Background information
- Born: Terry Peter Chambers 18 July 1955 (age 71) Swindon, Wiltshire, England
- Occupation: Drummer
- Instruments: Drums; percussion;
- Years active: 1972–1985; 2017–present;
- Label: Virgin
- Formerly of: XTC; Dragon; TC&I;
- Website: EXTC – XTC's Terry Chambers and Friends

= Terry Chambers =

English drummer

Terry Peter Chambers (born 18 July 1955) is an English drummer who was a member of the band XTC from 1972 to 1982 and the Australian–New Zealand group Dragon between 1983 and 1985. He appears on all of XTC's albums between White Music (1978) and Mummer (1983).

==Early life==
Chambers was born in Swindon, Wiltshire. He originally wanted to learn to play the piano, but his parents could not afford to buy one. So instead he saved money from his Saturday job, stacking shelves at the local grocers, and at the age of 14 bought his first drum kit.

== Career ==
Chambers played on XTC's 3D - EP, White Music, Go 2, Drums and Wires, Black Sea, English Settlement, and live recordings, until his departure from the band during the 1982 sessions for Mummer. On Mummer he played on "Beating of Hearts", "Wonderland" and the B-side "Toys". Chambers's reasons for leaving the band included the band's decision to stop touring and performing live, as well his own plans with his Australian girlfriend, with whom he subsequently emigrated to New South Wales.

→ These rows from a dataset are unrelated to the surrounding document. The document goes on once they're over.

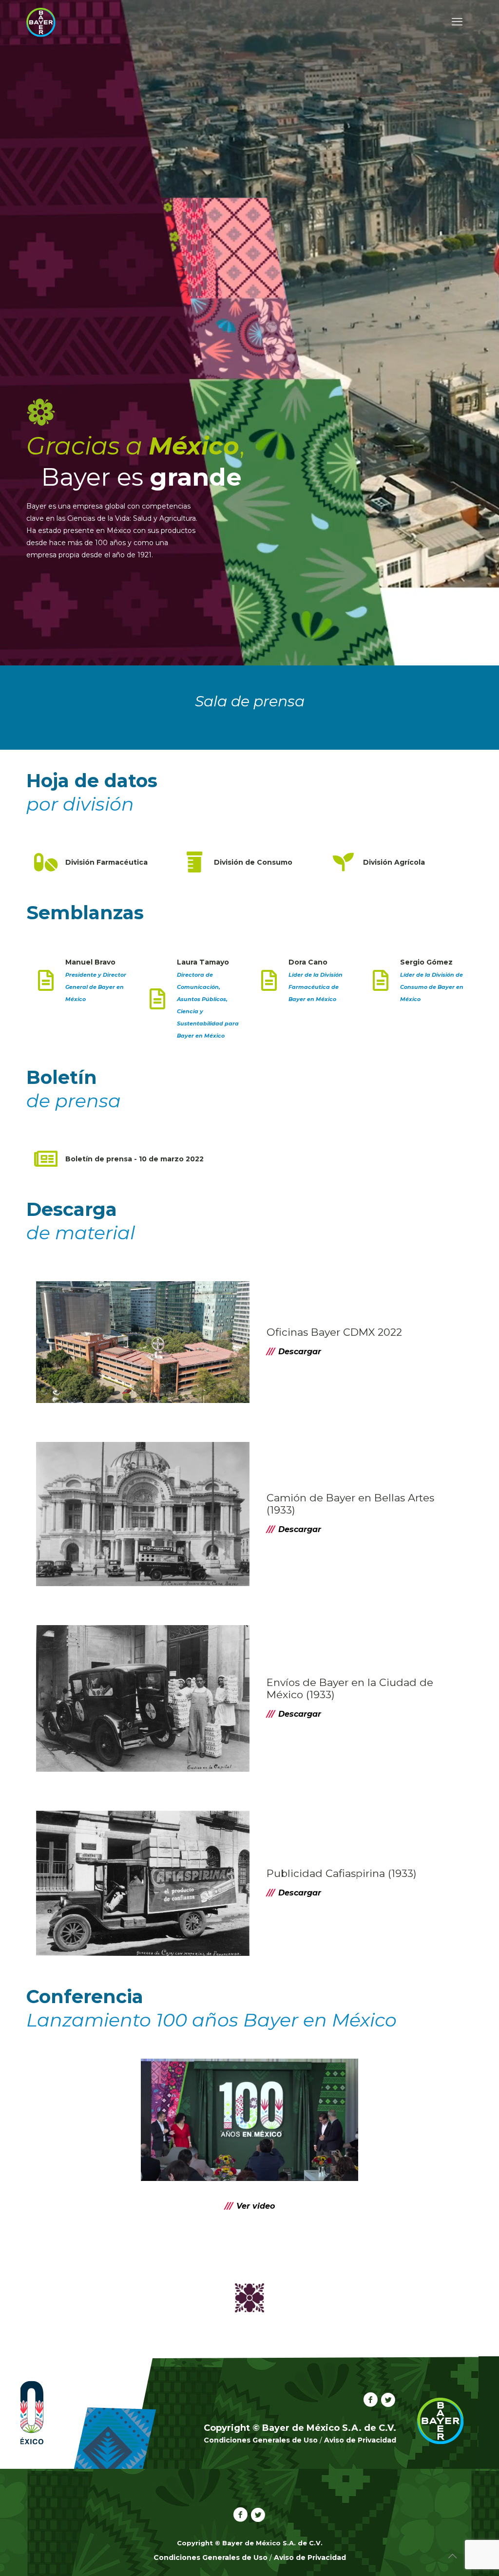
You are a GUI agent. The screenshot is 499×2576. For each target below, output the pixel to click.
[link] (249, 2120)
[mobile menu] (457, 22)
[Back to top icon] (452, 2556)
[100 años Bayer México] (41, 22)
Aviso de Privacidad (360, 2440)
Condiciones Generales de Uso (261, 2440)
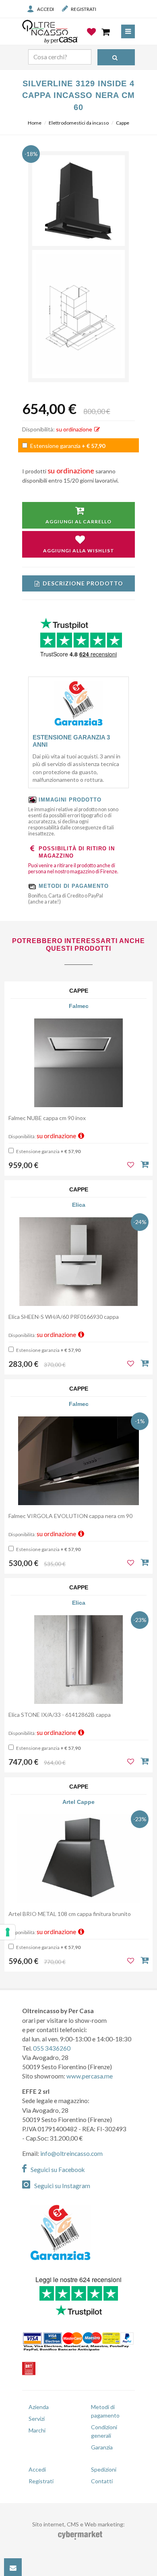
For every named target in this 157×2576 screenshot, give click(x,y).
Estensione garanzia (67, 445)
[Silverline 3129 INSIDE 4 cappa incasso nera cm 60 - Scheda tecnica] (78, 314)
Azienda (39, 2406)
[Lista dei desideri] (92, 38)
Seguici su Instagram (62, 2185)
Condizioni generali (104, 2431)
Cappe (122, 123)
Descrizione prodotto (83, 583)
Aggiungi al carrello (78, 522)
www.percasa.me (89, 2076)
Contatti (102, 2481)
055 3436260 (51, 2048)
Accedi (45, 9)
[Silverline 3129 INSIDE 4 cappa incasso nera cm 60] (78, 201)
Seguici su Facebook (58, 2169)
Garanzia (102, 2447)
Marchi (37, 2430)
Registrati (83, 9)
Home (34, 123)
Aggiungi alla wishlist (78, 551)
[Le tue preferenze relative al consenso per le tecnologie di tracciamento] (7, 1932)
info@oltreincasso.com (71, 2153)
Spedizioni (103, 2469)
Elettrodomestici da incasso (79, 123)
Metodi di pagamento (105, 2411)
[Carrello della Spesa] (106, 32)
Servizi (37, 2418)
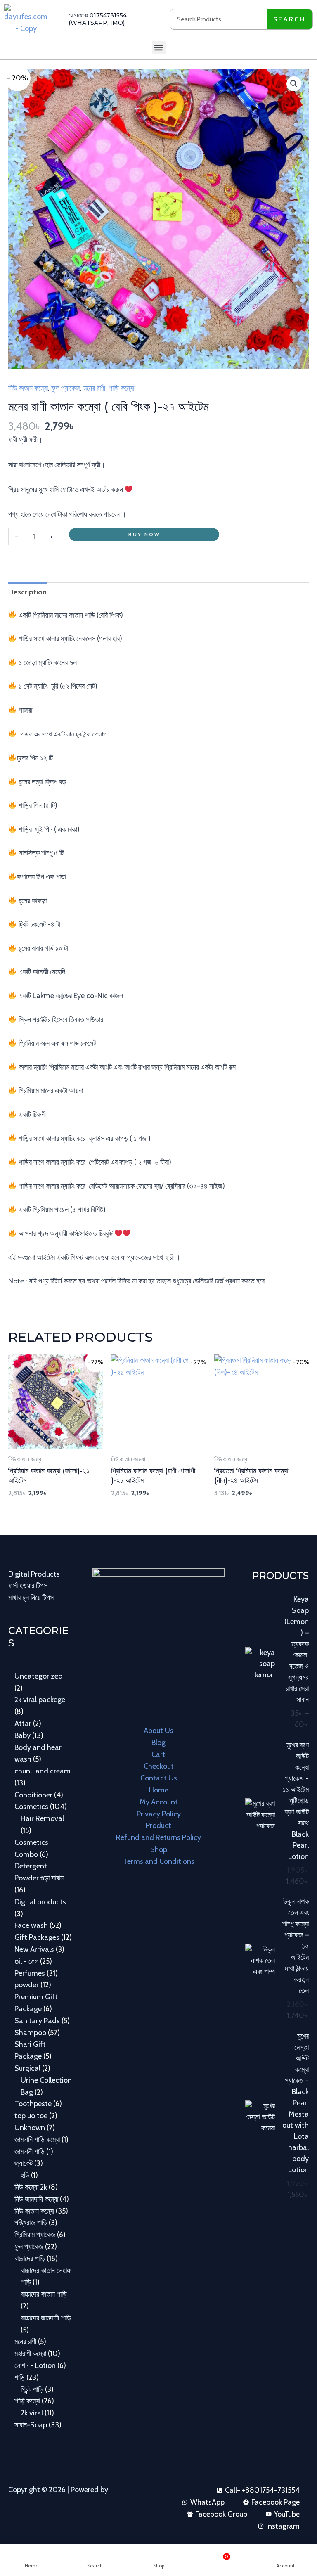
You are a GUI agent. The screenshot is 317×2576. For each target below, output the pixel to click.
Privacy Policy (159, 1813)
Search (289, 19)
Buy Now (144, 534)
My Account (159, 1802)
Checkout (159, 1766)
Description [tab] (27, 592)
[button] (159, 47)
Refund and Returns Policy (158, 1837)
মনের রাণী (94, 388)
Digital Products (34, 1574)
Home (158, 1790)
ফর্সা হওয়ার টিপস (27, 1585)
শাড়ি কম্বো (121, 388)
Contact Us (158, 1778)
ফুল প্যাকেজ (65, 388)
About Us (158, 1730)
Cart (158, 1754)
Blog (158, 1742)
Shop (158, 1849)
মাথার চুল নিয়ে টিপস (31, 1597)
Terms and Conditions (158, 1861)
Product (158, 1825)
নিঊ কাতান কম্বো (28, 388)
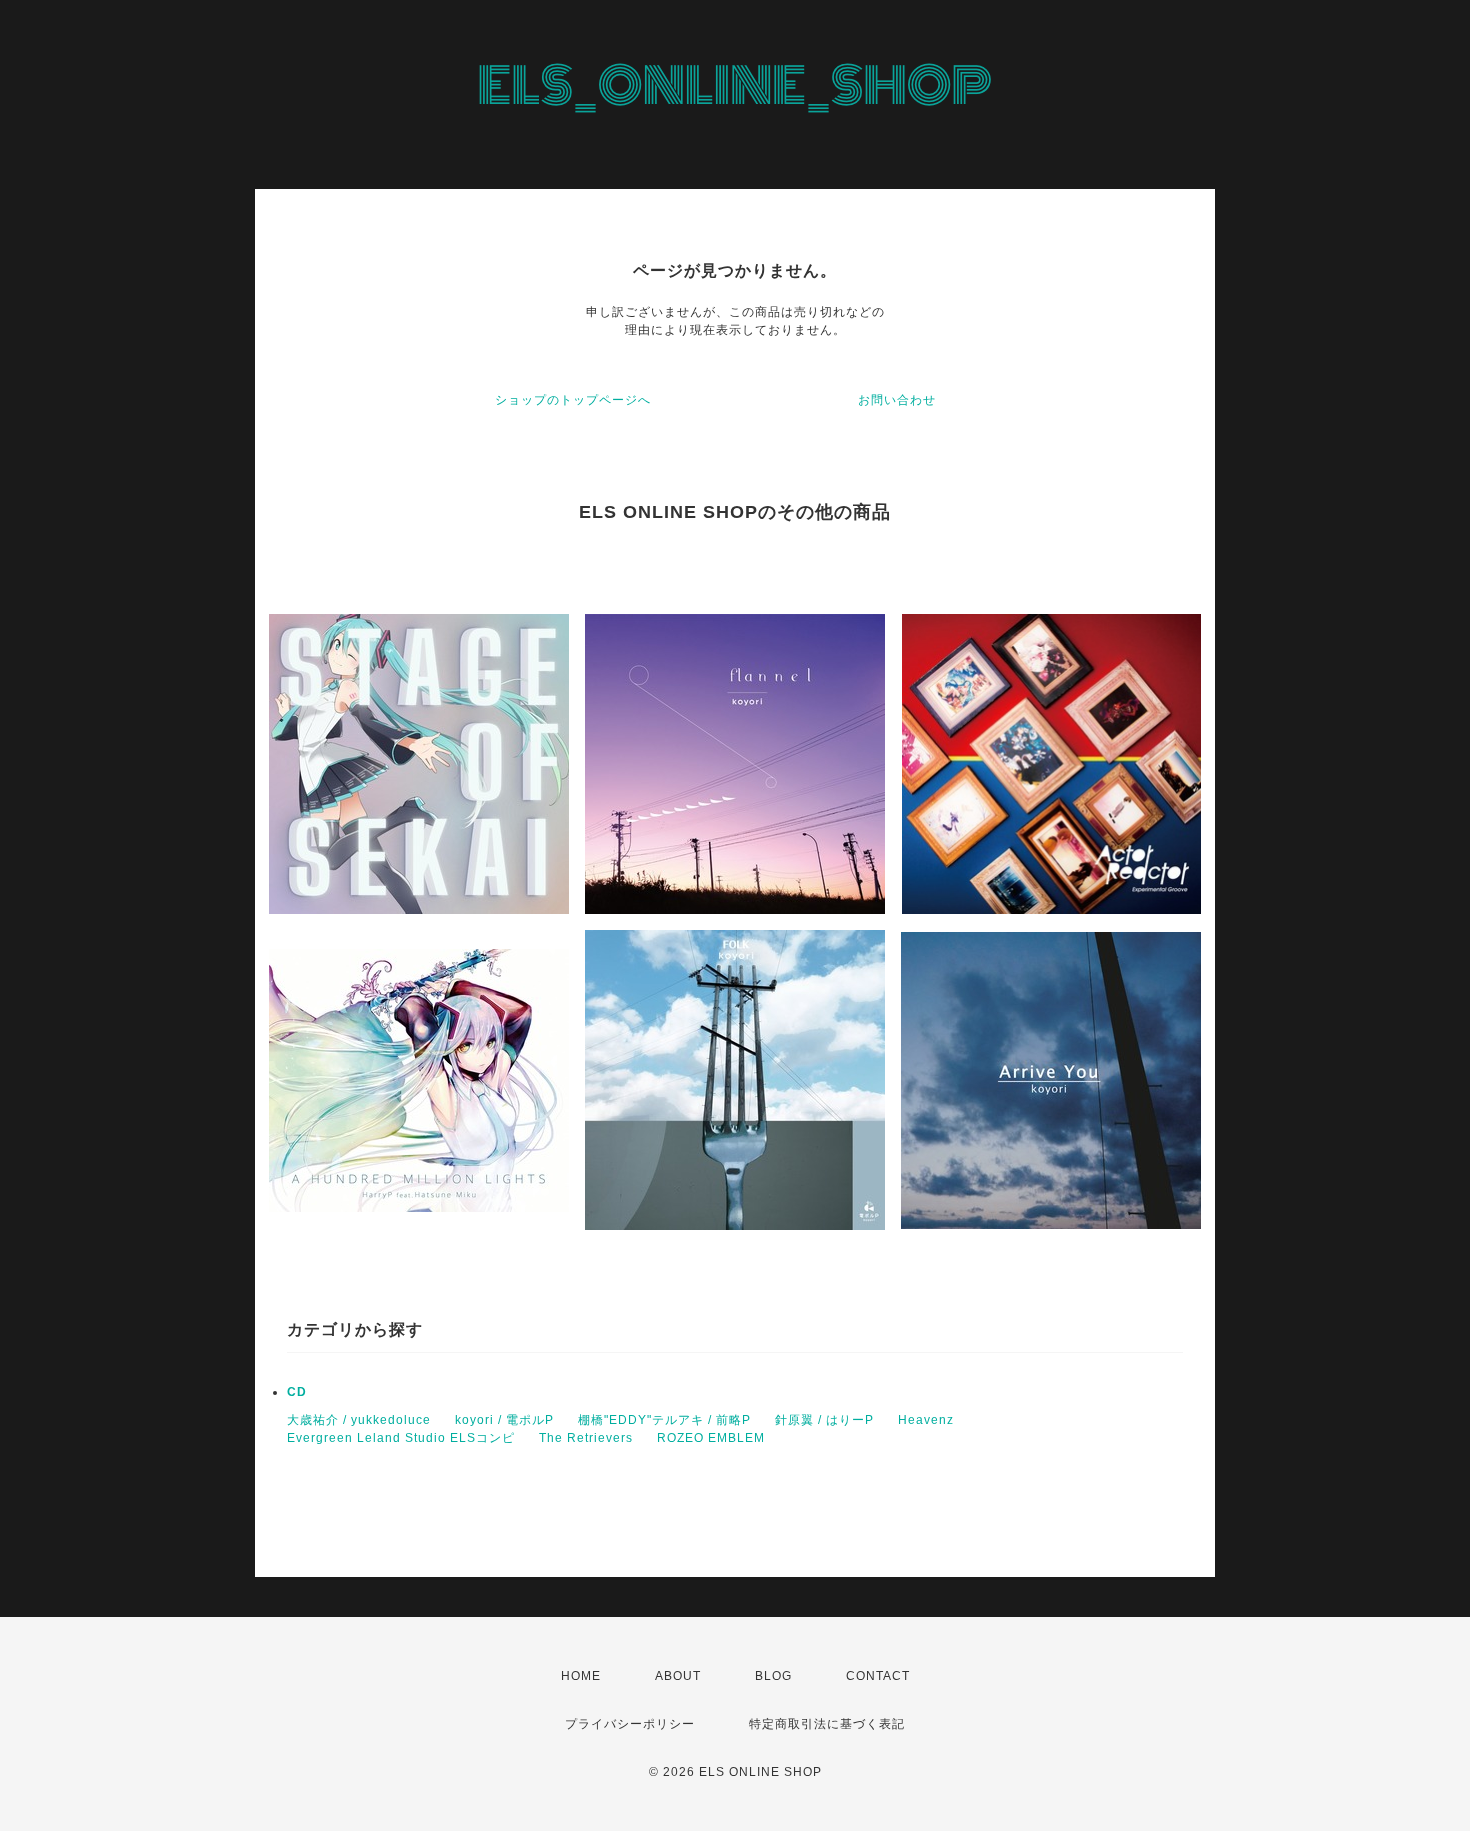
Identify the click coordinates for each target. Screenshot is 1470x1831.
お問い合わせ (897, 400)
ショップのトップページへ (573, 400)
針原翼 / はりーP (824, 1420)
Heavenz (926, 1420)
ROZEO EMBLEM (711, 1438)
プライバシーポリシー (630, 1724)
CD (297, 1392)
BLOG (773, 1676)
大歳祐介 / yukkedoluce (359, 1420)
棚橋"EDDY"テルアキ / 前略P (664, 1420)
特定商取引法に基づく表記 (827, 1724)
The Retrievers (586, 1438)
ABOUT (678, 1676)
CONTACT (878, 1676)
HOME (581, 1676)
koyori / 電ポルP (504, 1420)
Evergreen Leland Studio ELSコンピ (401, 1438)
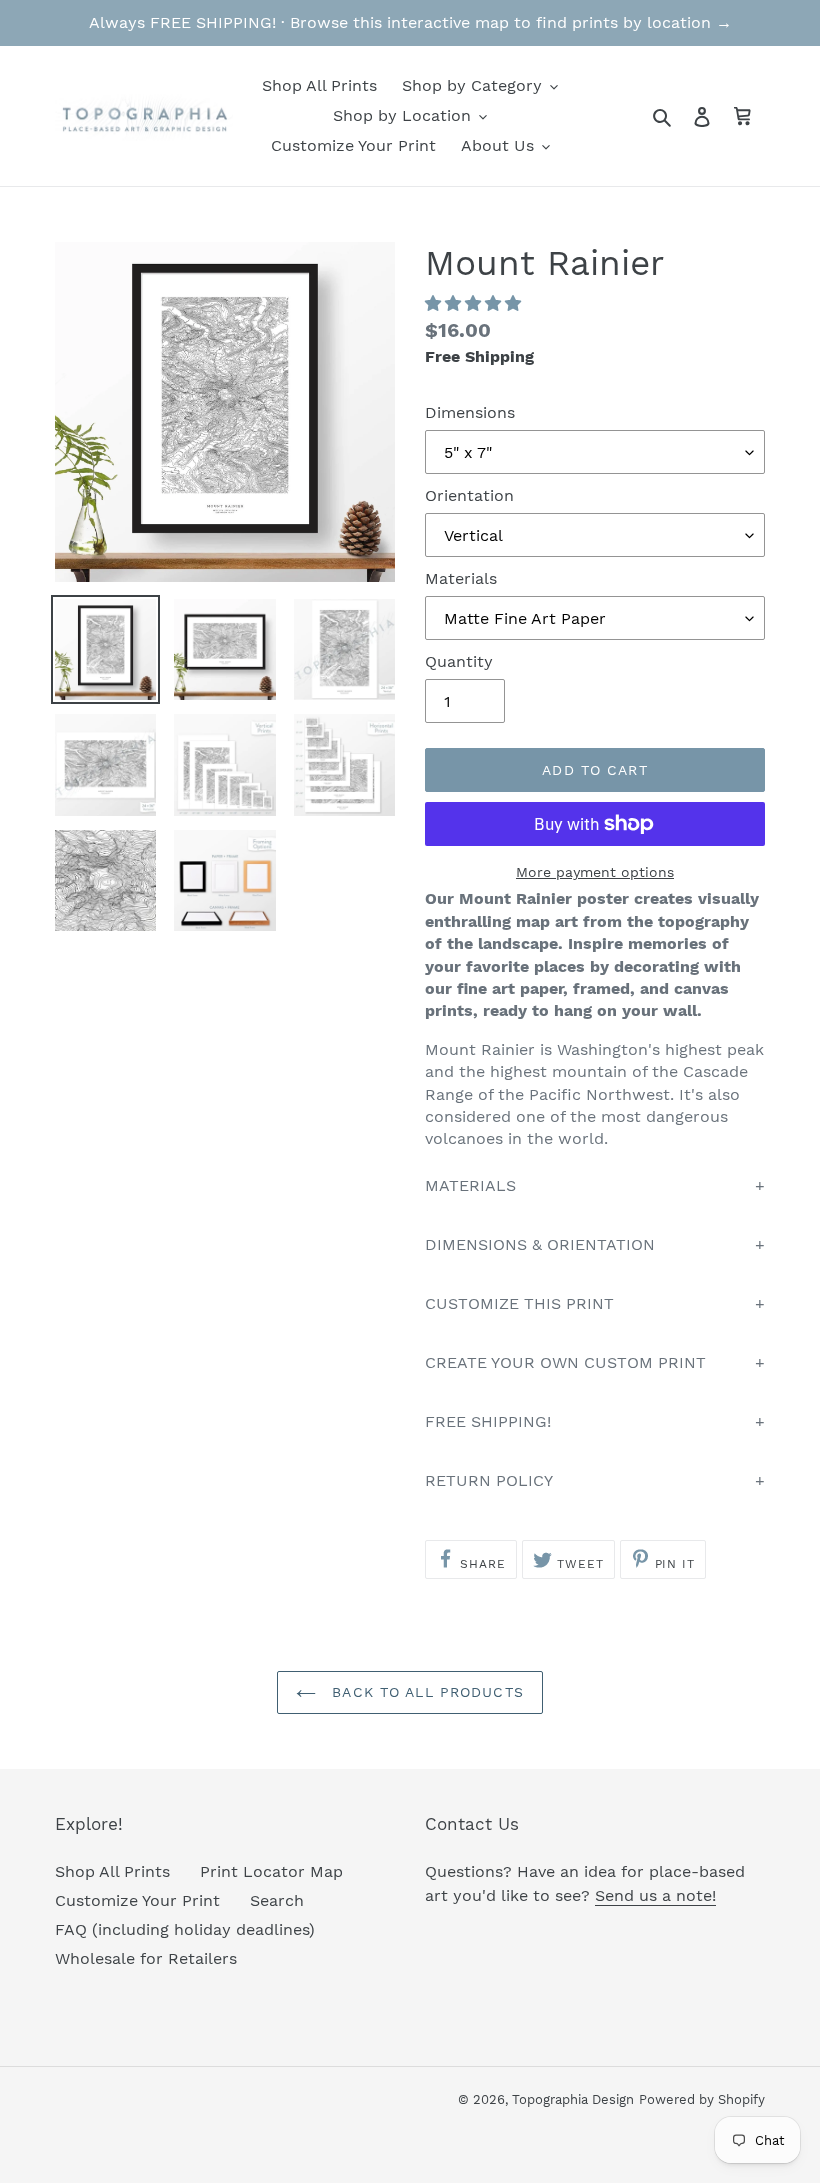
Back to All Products (425, 1692)
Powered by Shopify (702, 2099)
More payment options (595, 872)
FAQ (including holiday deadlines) (185, 1929)
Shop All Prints (112, 1871)
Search (277, 1900)
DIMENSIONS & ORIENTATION (540, 1244)
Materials (461, 578)
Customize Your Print (137, 1900)
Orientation (469, 495)
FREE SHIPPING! (488, 1421)
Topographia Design (573, 2099)
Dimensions (470, 412)
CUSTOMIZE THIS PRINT (519, 1303)
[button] (475, 303)
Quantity (459, 661)
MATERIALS (470, 1185)
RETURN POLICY (489, 1480)
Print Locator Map (271, 1871)
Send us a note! (655, 1895)
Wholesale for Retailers (146, 1958)
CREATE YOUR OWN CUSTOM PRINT (565, 1362)
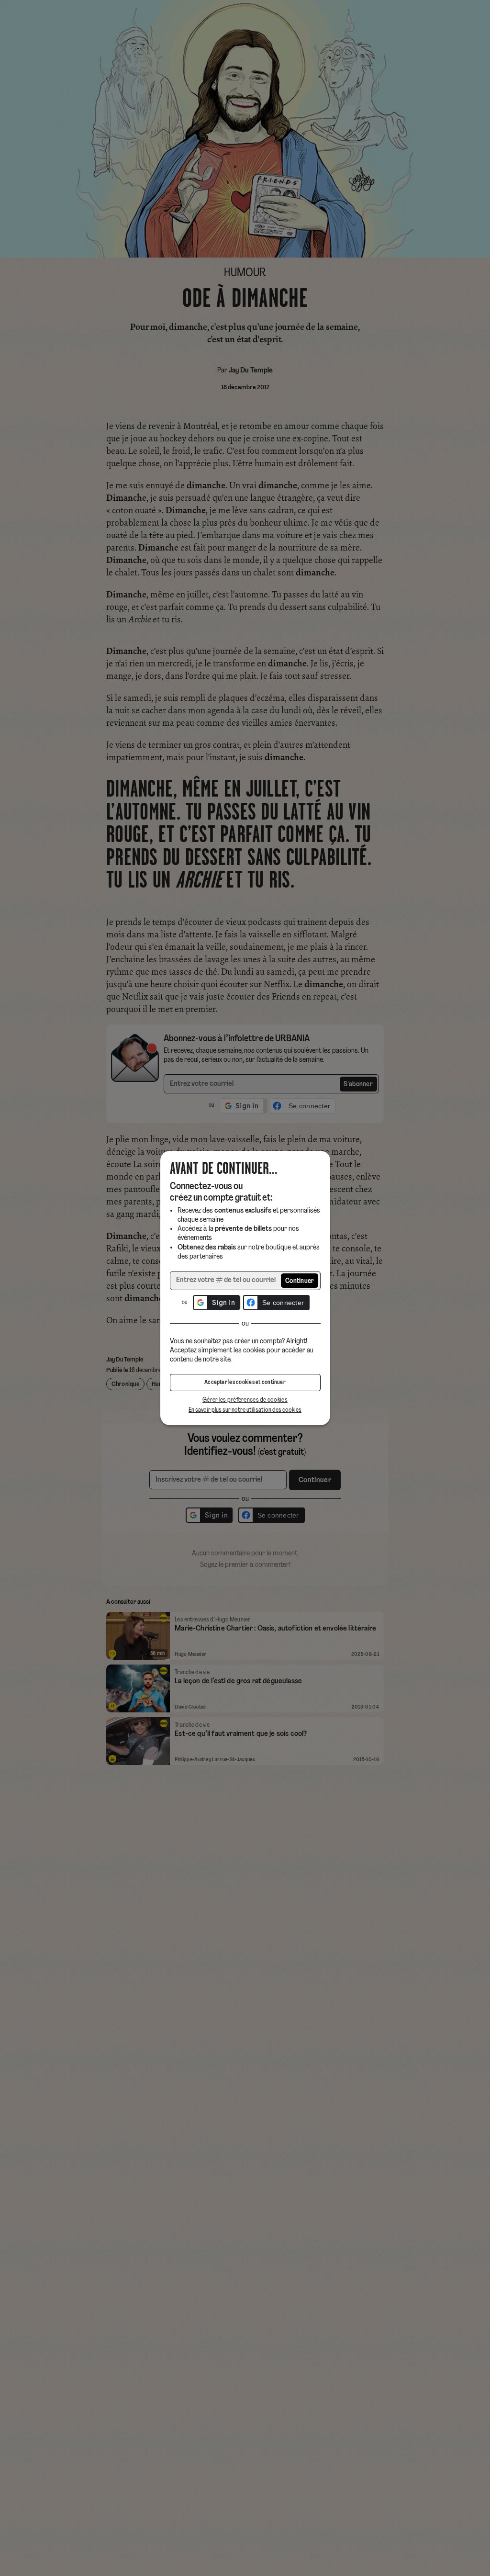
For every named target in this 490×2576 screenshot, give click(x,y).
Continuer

He became involved in session drumming while living in Australia as well as recording and touring with Dragon between late 1983 and mid 1985. He was featured on the studio album Body and the Beat (1984) and the live album and home video Live One (1985). He is also featured in the promotional video clips for the songs "Wilderworld", "Cry", "Magic" and "Rain".

Chambers returned to the UK in 2016 after meeting his old girlfriend Lynn Farrar. He recorded an EP with fellow ex-XTC member Colin Moulding, called Great Aspirations by TC&I, which was released in October 2017. Chambers formed EXTC with former TC&I bandmate (and Circu5 founder) Steve Tilling, performing classic XTC songs from the late 1970s and early 1980s.

EXTC - XTC's Terry Chambers and Friends are currently touring, alongside Terry, EXTC features frontman Steve Hampton (lead vocal & guitar - Joe Jackson & The Vapors) and Terry Lines (bass & vocals - The Rams and Dead Crow Road).